EXERCISE GOAL: Search the records below for "Task: Open the 保存类型 file type dropdown". Return that line and all remaining lines exactly.

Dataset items
○ ○ ○ ○ ○ ○ ○

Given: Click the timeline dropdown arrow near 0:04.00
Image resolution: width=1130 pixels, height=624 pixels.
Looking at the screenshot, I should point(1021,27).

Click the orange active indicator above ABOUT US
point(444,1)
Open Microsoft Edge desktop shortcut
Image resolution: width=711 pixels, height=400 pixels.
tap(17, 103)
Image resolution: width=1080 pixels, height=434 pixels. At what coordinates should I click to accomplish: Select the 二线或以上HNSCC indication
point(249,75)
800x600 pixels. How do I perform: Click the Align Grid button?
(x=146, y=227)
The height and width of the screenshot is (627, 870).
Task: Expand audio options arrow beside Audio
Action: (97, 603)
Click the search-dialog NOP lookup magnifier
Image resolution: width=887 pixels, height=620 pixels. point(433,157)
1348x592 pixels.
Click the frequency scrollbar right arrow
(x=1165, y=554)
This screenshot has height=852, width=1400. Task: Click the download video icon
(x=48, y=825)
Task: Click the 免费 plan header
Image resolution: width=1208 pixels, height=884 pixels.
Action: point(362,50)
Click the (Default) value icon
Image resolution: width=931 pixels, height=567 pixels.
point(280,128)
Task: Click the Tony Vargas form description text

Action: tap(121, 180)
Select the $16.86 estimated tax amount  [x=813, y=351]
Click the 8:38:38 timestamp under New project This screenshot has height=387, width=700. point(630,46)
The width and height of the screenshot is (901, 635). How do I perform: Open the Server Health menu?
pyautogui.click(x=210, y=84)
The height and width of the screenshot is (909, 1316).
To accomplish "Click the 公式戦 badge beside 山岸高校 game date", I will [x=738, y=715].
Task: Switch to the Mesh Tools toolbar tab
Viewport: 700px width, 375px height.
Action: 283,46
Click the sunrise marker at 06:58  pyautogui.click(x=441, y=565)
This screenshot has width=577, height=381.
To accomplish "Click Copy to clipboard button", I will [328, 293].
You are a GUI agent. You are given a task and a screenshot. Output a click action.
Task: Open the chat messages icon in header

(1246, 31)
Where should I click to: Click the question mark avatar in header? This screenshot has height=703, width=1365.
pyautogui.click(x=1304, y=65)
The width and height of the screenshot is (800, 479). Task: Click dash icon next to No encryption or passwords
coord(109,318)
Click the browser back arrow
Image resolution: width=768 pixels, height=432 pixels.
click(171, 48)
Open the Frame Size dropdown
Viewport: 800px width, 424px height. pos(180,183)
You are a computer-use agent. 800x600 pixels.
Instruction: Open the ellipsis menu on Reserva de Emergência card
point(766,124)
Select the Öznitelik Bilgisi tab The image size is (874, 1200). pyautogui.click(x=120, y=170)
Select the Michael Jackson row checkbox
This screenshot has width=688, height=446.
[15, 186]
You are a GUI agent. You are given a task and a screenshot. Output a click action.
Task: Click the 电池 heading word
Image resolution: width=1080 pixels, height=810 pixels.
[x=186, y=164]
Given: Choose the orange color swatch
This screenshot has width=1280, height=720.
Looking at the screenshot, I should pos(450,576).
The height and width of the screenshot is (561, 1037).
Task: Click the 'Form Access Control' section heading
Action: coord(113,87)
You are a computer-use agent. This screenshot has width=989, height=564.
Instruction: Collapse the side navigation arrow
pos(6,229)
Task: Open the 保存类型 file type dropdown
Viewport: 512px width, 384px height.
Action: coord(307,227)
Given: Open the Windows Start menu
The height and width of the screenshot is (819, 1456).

○ ○ ○ ○ ○ ○ ○

WRITTEN RESPONSE:
Task: Open the 保存类型 file type dropdown
Viewport: 512px width, 384px height.
Action: coord(307,227)
Given: Open the Windows Start menu
The height and width of the screenshot is (819, 1456).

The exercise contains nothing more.